### Given text
*** Begin section ***
Screen Recorder

2026

A dead-simple screen recorder I built for myself in about five minutes. One button, or the space bar, records my screen and the clip lands in my chosen folder as an MP4. No account, no upload, no editing suite, no features I'll never use.

The screen recorder in its idle state, a single dark screen with a large 00:00 timer, a red REC button, and a saving-to-folder line

Context

I'll be honest: this one has no real depth. It's here because it was so satisfying to build.

I'd been using the Windows Snipping Tool to record all my videos, demos and prototypes. One day it just started silently failing at around the 50-second mark. No error, no warning, nothing. Rather than sink time into diagnosing it, or learning a heavier screen recorder stuffed with features I don't need, I figured I'd try building my own. Claude reckoned it was less than 50 lines of code, and genuinely less than five minutes later the tool was done and I'd finished the recording I needed.

What It Does

How I Built It

It's deliberately tiny: a single web page, vanilla JavaScript, no framework and no build step. It uses the browser's own screen-capture and recording APIs to grab the screen and write the file, and the File System Access API to save into my chosen folder and remember it between sessions. It even notices when I stop sharing from Chrome's own bar and saves the clip anyway. I gave it the same dark, monospaced "instrument panel" look as my /TODO app, down to a little custom icon I generated in code: a graphite tile with a red record dot.

Why It's Here

It's a dumb tool, and that's the point. It's now part of my daily workflow. Building it meant I didn't have to debug the Snipping Tool or adopt something heavier with a learning curve and features I'd never touch. I had exactly what I needed, built to fit, in the time it would have taken to read a review of the alternatives. That's the thing AI changes: when the fix is smaller than the workaround, you just build the fix.
*** End section ***
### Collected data
*** Begin section ***
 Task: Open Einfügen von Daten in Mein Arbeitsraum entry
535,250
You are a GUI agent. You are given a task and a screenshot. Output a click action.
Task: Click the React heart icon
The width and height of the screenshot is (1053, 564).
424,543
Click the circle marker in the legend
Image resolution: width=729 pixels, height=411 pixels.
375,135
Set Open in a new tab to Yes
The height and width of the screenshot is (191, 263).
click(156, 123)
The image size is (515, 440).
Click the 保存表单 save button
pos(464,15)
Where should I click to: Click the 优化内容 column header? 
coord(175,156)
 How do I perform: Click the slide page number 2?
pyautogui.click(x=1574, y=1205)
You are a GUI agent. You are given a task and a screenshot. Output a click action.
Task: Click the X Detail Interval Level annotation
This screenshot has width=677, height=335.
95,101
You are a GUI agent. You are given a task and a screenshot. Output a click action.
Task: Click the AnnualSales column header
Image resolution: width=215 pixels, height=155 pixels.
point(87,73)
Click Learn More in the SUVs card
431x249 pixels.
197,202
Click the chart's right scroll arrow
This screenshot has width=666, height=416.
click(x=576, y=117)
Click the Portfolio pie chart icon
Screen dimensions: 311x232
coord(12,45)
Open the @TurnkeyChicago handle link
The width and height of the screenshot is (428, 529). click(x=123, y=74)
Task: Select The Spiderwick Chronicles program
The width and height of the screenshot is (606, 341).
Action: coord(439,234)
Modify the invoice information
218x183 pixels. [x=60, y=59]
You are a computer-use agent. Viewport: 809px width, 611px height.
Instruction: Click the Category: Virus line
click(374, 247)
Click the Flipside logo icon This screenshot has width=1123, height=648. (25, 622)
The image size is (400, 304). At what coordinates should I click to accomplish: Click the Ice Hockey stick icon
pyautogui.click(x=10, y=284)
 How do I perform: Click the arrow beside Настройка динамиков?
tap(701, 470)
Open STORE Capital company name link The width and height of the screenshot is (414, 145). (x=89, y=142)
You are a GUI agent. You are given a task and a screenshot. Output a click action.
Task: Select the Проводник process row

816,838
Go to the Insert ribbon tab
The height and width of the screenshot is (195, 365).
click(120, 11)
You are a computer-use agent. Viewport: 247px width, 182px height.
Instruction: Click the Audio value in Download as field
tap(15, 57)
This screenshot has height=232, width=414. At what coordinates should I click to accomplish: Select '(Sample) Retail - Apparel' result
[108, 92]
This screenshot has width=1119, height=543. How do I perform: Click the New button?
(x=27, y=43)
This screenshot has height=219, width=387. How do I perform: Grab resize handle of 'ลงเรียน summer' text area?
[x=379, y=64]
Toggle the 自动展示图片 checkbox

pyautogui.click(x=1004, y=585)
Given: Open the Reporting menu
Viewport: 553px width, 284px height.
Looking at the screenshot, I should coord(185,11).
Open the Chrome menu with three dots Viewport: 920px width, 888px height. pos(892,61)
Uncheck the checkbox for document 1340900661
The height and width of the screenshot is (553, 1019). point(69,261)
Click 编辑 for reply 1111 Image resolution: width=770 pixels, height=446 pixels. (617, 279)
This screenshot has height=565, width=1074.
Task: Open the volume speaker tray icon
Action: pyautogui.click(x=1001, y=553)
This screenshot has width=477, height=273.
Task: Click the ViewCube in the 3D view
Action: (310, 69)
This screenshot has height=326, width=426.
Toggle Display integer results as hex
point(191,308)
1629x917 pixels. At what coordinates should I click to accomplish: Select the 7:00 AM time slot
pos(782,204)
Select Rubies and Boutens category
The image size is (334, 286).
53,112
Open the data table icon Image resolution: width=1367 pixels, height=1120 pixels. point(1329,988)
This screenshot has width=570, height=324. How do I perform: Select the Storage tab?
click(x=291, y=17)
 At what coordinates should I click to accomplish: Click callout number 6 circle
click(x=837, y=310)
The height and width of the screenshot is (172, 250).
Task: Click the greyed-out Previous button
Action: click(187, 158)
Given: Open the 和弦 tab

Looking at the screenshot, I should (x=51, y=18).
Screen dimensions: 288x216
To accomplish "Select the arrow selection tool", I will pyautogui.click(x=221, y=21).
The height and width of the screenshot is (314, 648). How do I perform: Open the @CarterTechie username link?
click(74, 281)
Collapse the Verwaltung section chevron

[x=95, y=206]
*** End section ***
### Task instructions
Answer these from the screen recorder write-up:
(a) In what file format does a recorded clip land in the chosen folder?
(b) At around what point did the Windows Snipping Tool start silently failing?
(c) What does the custom icon for the tool show?

### Written response
(a) MP4
(b) Around the 50-second mark
(c) A graphite tile with a red record dot